═════ Texto exibido

Pacientes em quimioterapia estão sujeitos a complicações relacionadas à terapêutica, sendo a neutropenia uma das toxicidades mais graves. Nesse contexto de imunossupressão, a infecção fúngica invasiva se torna um evento de alto risco a ser investigado.
Relato de casoPaciente feminina, 58 anos, com diagnóstico de Leucemia Mieloide Aguda (LMA), com mutações de alto risco (DNMT3A, RUNX1, FLT3 ITD), recebeu tratamento de indução com esquema 3+7 (idarubicina + citarabina) e midostaurina. Após indução, apresentou neutropenia febril, evoluindo com choque séptico por Candida tropicalis, sensível a equinocandinas, por provável foco inicial na região vulvar. Iniciado tratamento com micafungina. Dois dias após apresentou piora clínica e o aparecimento de inúmeras microvesículas com conteúdo claro, eritematopurpúricas, isoladas, raramente confluentes, disseminadas por todo corpo. Realizado biópsia da lesão cutânea e coletado material da secreção vesicular para culturas de fungos e bactérias. Os resultados foram compatíveis com uma infecção fúngica, sendo visto o fungo no fragmento de pele e isolado uma Candida tropicalis na cultura da secreção. Evoluiu com quadro grave, instabilidade clínica, embolia séptica para pulmões e sistema nervoso central. Optou-se por transfusão de granulócitos e troca terapêutica para caspofungina associado anfotericina B por 5 dias, seguido de caspofungina por 20 dias. As lesões cutâneas involuíram progressivamente. Apresentou melhora clínica e hemodinâmica, recebendo alta hospitalar após 4 meses para prosseguimento de terapêutica para LMA.

══════════
═════ Dados exibidos

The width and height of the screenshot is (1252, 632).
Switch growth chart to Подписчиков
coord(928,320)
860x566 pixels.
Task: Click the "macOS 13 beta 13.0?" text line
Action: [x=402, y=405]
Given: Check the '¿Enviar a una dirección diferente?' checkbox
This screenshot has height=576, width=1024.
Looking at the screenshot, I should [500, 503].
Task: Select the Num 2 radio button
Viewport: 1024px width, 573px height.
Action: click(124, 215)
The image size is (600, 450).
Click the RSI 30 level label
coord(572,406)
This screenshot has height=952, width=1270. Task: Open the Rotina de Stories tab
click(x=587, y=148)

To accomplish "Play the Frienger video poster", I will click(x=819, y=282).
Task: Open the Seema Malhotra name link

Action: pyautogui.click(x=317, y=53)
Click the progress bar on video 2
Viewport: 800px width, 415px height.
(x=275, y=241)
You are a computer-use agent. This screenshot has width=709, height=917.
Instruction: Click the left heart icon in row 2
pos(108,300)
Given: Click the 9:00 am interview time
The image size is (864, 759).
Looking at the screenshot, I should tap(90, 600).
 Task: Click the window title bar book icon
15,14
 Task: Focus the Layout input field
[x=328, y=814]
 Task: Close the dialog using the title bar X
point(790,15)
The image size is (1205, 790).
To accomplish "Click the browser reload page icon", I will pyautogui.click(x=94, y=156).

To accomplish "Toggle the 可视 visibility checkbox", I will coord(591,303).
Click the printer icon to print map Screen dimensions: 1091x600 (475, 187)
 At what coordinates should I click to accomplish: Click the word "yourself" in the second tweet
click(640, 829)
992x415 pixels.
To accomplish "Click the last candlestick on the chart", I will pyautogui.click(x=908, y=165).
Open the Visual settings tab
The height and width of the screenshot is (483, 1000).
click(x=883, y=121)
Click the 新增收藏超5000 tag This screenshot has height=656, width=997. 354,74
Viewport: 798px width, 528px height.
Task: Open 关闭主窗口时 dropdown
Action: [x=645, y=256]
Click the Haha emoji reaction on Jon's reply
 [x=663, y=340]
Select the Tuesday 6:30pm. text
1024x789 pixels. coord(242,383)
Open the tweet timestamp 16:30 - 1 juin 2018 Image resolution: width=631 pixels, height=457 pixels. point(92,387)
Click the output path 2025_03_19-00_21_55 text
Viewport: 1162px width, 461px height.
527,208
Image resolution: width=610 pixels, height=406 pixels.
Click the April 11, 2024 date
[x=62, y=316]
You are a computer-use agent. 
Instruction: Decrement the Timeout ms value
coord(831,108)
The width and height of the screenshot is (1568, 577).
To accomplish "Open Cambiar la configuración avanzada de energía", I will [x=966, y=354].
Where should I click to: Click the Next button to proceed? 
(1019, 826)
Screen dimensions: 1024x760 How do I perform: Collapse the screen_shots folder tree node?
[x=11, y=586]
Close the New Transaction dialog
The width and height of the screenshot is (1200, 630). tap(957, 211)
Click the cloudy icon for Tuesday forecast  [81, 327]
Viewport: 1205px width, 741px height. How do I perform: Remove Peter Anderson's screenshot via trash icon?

══════════

Atividades:
- A) Segundo o relato sobre infecção fúngica, qual fungo foi isolado na cultura da secreção vesicular?
- B) Retome o relato sobre infecção fúngica a partir do ponto em que ele termina.

Respostas:
- A) Candida tropicalis.

- B)
DiscussãoNo contexto de doenças hematológicas, terapia quimioterápica e a consequente neutropenia, o risco de uma infecção fúngica invasiva é elevado. Segundo Hachem et al., os microrganismos mais comuns nesses cenário são: C.glabrata e C. krusei. A disseminação hematogênica pode atingir diversos órgãos, levando a manifestações cutâneas, oculares, renais, valvares e até neurológicas. As manifestações cutâneas mais relacionadas com a candidemia são descritas como lesões papulosas disseminadas. A apresentação bolhosa foi raramente descrita anteriormente, mas no contexto de imunossupressão deve sempre ser aventada. Mesmo com hemoculturas negativas, o diagnóstico pode ser confirmado a partir da biópsia cutânea e cultura da secreção da vesícula. Suster & Rosen, em relato semelhante, descreveram um quadro de lesões bolhosas, confluentes, hemorrágicas, pós quimioterapia para linfoma de células T mediastinal com hemoculturas negativas e cultura da lesão positiva para com Candida tropicalis. A mortalidade de quadros de choque séptico por candidemia com terapêutica adequada pode chegar a 64%.
ConclusãoA manifestação cutânea bolhosa por Cândida, apesar de rara, é possível, e surge num cenário de agravamento da disseminação hematogênica da infecção, sendo associado a altas taxas de mortalidade.